Father-in-law sat down right next to him again, opened his mouth, and asked: "Haven't been having any bad thoughts, have you?"

Benedikt answered boldly: "Yep. I have."

Father-in-law was overjoyed. "Come on, come on, let's hear them!"

"What sort of book did you show me a long time ago? When I came courting?"

"How do you know it's a book?"

"I just know."

"Where from? Someone showed you one?"

"Maybe someone did."

"Who was it?"

"What sort of book was it?"

"No, who showed you?"

Benedikt thought about telling him, but thought better of it: who knows what…

"Don't ask a lot of questions, just let me read it."

"Then you tell me who showed it to you."

"We had one at our house," said Benedikt, and he wasn't even lying.

"Where is it?"

"They burned it. My old man burned it."

"Why?"

"So no one would get the Illness, knock on wood."

Father-in-law thought for a moment, his eyes blazed, and his feet scraped. "You people are so backward. A backward people…"

"Why are we backward?… We obey the Decrees. We adopt all the scientific achievements: the yoke, the sun clock. Nails."

"You're backward because you can't see past your own noses," Father-in-law explained, "and you don't understand the governmental approach to social questions."

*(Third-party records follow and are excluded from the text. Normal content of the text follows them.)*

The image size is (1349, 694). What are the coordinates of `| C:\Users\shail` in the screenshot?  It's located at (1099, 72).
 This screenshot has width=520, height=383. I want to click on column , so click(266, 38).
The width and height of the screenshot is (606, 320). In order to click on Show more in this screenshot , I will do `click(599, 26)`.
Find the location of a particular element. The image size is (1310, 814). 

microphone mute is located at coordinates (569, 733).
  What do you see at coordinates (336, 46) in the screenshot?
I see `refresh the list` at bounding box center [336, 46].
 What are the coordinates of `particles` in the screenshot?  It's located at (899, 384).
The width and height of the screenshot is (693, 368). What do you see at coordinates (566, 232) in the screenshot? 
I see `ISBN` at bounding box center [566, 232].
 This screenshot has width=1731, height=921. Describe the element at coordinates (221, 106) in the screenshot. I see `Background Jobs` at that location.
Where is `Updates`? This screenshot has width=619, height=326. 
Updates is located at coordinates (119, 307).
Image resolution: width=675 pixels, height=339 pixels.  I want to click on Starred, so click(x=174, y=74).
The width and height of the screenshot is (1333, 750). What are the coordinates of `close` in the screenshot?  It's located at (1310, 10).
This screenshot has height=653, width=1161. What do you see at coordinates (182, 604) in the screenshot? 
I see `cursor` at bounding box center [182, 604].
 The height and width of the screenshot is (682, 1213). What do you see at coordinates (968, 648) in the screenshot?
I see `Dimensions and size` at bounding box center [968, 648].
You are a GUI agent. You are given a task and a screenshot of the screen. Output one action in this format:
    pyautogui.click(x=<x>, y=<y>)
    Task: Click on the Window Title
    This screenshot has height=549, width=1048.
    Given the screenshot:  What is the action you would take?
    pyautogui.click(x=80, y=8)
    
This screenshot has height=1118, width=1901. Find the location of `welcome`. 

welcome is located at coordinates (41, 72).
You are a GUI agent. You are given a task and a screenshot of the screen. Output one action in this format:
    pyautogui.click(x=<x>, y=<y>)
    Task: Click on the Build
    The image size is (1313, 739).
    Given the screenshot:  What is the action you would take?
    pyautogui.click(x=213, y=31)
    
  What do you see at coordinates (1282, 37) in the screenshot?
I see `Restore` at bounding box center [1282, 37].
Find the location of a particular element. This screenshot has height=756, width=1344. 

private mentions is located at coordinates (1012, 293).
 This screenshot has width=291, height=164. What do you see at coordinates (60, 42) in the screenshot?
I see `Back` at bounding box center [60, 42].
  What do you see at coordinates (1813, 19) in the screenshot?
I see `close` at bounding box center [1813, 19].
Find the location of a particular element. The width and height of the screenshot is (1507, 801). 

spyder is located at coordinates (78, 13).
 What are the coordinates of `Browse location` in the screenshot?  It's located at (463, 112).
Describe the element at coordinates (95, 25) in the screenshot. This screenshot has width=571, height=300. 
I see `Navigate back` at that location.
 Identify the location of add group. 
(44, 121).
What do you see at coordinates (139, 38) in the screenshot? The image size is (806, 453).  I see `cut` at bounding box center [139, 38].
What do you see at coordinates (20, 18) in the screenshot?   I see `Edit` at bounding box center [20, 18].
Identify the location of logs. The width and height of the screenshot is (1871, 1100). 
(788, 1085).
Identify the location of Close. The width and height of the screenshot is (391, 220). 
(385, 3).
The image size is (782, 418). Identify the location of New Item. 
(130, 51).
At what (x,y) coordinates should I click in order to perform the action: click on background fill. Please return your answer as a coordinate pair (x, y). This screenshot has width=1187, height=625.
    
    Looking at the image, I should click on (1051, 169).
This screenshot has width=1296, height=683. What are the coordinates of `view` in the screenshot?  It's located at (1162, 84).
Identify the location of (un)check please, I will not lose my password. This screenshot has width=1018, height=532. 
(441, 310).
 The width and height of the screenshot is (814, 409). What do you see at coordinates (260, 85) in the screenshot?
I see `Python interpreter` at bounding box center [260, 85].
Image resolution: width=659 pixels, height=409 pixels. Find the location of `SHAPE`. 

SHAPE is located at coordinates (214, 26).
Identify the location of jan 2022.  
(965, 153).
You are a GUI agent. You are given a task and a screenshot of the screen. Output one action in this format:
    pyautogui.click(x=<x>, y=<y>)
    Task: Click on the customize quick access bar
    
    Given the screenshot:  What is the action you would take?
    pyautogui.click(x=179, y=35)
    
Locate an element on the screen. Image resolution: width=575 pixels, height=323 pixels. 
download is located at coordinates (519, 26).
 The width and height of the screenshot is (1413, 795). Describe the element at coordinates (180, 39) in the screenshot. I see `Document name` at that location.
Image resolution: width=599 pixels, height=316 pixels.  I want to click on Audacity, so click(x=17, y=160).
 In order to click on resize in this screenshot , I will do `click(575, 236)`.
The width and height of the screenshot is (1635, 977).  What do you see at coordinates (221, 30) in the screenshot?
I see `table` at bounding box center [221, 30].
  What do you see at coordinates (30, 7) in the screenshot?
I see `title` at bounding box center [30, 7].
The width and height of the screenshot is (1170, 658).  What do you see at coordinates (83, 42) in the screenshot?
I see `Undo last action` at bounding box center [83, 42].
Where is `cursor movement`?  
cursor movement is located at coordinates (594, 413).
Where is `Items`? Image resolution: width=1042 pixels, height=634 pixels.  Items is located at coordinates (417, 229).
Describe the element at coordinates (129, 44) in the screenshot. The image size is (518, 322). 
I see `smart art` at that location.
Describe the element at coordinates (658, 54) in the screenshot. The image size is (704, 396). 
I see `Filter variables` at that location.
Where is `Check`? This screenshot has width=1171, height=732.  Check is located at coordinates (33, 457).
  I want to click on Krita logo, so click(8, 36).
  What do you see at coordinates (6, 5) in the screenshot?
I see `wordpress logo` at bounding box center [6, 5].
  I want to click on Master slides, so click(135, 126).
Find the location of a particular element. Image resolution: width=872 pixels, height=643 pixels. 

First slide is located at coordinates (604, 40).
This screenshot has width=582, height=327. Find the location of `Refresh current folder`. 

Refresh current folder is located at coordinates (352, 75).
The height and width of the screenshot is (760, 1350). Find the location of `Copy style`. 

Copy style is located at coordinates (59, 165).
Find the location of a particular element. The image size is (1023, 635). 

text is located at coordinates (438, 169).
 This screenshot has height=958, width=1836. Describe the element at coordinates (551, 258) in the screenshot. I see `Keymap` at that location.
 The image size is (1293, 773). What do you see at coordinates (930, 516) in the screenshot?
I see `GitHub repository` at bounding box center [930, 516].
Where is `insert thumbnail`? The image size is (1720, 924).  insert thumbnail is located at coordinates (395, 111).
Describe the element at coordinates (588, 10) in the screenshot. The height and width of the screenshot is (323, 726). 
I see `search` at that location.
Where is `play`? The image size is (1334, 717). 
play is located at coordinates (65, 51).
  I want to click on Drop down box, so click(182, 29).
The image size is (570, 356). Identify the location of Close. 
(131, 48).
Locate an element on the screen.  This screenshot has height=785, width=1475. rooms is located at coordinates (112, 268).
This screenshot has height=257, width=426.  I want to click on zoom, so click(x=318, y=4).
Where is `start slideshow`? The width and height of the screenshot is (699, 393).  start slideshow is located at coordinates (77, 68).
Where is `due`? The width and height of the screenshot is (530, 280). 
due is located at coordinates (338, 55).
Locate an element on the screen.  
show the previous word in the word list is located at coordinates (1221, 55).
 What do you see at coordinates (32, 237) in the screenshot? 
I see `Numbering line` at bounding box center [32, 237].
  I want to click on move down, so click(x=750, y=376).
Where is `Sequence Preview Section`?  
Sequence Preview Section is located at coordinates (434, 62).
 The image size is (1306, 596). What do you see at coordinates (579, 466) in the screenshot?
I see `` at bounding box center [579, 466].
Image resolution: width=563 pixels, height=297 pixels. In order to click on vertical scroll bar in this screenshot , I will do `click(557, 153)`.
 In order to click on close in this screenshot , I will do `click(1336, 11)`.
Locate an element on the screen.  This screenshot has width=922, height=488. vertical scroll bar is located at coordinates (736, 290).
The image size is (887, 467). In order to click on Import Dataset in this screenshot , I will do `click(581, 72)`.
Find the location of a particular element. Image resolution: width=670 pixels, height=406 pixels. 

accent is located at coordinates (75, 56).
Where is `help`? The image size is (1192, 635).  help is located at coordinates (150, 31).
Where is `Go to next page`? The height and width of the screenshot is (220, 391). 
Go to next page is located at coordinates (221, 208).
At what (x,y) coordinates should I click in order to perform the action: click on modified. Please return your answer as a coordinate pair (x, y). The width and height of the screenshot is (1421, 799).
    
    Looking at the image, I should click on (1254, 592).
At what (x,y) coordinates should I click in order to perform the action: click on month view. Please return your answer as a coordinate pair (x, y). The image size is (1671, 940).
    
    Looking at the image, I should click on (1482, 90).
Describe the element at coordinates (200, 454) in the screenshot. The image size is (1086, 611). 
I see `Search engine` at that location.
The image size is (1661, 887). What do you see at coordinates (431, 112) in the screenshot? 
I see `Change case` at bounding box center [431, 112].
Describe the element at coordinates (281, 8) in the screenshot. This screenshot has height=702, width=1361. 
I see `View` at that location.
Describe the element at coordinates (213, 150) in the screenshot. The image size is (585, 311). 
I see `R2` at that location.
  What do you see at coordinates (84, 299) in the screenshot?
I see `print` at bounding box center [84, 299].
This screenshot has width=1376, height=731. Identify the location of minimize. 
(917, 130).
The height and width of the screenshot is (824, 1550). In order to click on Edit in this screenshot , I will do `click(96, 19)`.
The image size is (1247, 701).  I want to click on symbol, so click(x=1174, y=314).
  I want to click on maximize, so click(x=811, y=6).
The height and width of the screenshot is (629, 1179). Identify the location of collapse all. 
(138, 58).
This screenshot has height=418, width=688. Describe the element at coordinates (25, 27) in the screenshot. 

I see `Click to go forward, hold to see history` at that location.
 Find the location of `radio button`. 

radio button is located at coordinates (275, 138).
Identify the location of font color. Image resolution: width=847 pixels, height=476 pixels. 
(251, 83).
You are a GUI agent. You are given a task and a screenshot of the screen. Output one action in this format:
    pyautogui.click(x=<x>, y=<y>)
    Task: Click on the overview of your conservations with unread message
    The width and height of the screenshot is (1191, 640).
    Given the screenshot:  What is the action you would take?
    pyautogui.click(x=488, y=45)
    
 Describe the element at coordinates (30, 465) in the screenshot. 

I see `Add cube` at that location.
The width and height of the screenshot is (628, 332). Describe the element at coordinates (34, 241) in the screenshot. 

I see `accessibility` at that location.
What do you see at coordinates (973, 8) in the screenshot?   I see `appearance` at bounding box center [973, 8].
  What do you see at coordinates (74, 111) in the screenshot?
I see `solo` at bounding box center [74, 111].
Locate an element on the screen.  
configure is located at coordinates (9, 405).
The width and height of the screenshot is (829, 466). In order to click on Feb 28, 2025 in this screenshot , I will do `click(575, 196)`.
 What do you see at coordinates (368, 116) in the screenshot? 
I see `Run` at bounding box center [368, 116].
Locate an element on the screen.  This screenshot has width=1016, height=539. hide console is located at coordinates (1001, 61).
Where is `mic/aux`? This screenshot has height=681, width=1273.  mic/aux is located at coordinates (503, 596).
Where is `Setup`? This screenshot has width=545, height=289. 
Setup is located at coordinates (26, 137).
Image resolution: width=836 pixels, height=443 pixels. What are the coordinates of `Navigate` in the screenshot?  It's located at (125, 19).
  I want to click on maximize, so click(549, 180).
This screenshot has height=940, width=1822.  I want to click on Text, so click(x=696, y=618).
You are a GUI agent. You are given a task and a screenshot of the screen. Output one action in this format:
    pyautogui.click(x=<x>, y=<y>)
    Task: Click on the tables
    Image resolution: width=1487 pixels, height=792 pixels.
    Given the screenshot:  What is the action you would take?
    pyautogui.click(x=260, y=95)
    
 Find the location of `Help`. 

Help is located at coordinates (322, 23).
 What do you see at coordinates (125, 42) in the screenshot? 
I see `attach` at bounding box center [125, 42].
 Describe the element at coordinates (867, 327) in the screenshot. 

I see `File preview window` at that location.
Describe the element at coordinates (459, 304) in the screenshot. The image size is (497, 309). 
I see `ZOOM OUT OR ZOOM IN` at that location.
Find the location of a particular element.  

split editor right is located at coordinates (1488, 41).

Benedikt's spirits fell. It was true, he had a hard time with the governmental approach to things. Until the explanations came in Decrees, he didn't get the governmental, state approach, he understood things the simple way. When they'd explained it all, then, of course, he understood. But the governmental approach was never straightforward. You think this is the way things should go, but no, it's like this, not like that. No way you could guess for yourself.